It only took a single night’s stay to see not one, but three National Parks in the Chattanooga, TN area. However, to visit them all we needed to navigate no less than three states across two time zones within a few hour period. Such is the pain that comes with wanting to see as many National Parks as one can visit, reasonably.
After dropping the trailer at the Marion County Park we immediately took off to visit the Little River Canyon National Preserve (#85). The Preserve is located in Alabama, about an hour to the south-west of Chattanooga. We stopped in at the Little River Canyon Falls, one of the prime destinations in the Preserve, and met on of the chattiest volunteers who spoke to us in the completely different language that Alabama folks speak. I think she was telling us about kayaking in the river, because she spotted the two large kayaks on our truck, but that is only a guess. After five minutes trying to get away from her, we finally got to snap a few photos of the falls. After, we took the 12 mile drive down the Little River Parkway that follows the river to the South.
The following morning we left early to visit the Russell Cave National Monument (#86), also located in Alabama, in the heavy rain. Actually, it was barely sprinkling when we arrived at the Monument, but the very moment we set out to hike he short boardwalk to the cave itself, the sky opened up on us. We were prepared with rain jackets and hats, but neither really dealt well with the deluge that hit us. Still, the short hike out was worth every drop that soaked into our clothing.

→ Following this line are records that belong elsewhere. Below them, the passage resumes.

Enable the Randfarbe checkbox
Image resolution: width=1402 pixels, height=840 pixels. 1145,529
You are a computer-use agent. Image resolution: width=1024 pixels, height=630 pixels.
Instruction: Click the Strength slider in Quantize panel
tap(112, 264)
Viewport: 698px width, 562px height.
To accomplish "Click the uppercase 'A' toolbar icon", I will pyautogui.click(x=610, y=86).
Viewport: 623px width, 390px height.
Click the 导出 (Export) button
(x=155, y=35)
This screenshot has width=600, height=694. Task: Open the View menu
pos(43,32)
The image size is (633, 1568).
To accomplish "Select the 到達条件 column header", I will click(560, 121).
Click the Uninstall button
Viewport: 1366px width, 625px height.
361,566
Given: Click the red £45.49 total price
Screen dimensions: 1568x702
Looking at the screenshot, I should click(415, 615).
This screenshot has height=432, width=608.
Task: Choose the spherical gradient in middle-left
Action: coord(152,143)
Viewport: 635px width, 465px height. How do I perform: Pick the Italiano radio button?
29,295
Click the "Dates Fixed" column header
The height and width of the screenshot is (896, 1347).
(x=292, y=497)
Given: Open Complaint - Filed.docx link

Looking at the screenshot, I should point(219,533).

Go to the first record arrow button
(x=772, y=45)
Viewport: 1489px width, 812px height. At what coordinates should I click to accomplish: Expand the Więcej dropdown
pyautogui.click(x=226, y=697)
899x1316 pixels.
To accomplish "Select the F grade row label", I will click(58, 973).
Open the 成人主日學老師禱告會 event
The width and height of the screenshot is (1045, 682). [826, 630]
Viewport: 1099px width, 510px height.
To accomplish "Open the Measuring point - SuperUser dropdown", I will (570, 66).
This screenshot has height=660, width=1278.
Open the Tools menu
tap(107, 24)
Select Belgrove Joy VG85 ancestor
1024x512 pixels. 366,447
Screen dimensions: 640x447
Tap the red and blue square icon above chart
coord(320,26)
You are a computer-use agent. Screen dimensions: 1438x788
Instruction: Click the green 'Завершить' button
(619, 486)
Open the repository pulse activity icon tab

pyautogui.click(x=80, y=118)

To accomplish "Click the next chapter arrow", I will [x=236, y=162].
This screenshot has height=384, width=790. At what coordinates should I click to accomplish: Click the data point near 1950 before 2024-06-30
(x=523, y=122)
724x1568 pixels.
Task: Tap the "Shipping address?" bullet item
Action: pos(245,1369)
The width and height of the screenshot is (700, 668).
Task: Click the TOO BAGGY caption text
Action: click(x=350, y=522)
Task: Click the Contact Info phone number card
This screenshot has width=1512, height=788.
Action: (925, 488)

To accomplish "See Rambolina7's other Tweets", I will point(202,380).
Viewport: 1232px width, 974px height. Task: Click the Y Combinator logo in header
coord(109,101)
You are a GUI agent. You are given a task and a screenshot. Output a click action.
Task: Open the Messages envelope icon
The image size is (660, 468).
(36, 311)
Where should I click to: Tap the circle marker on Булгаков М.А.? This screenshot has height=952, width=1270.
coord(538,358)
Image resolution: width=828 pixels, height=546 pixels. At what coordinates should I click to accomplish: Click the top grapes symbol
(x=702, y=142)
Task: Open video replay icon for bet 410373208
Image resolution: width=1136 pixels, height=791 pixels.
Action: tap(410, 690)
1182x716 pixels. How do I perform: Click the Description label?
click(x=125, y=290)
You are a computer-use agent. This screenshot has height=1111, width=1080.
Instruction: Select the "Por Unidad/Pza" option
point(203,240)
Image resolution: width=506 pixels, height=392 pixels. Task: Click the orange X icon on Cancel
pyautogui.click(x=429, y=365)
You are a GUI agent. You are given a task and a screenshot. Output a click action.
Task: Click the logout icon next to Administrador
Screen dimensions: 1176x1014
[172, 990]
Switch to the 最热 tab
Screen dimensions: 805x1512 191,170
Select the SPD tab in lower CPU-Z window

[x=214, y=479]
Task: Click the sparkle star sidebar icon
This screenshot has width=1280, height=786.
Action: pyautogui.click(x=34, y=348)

The people who lived here might have known just how good they had it here, with fresh water flowing directly into the cave, many natural resources all around, and fantastic protection from the elements. For those reasons they lived here for many thousands of years. The cave was amazing, and seriously made me wish I was a cave man 10,000 years ago.
Lastly, we drove to Chickamauga & Chattanooga National Military Park (#87) which is in Georgia and in the Eastern time zone. The minor issue of the change in time zone got us to the park just after Visitor Center hours. We did get to take an auto tour of the park, which was an extremely well maintained park and a great destination for bicyclists. Here the Union and Confederate armies clashed in late 1863. Here the Confederates won early battles but the Union army eventually pushed the Confederate army further south.
And that is if for Tennessee for us. We picked up the trailer and hauled it 90 minutes into Georgia, not far out of the Atlanta area. Here we get to meet up with some friends, who neither of us have seen since the week Kerri and I met back in January of 2015.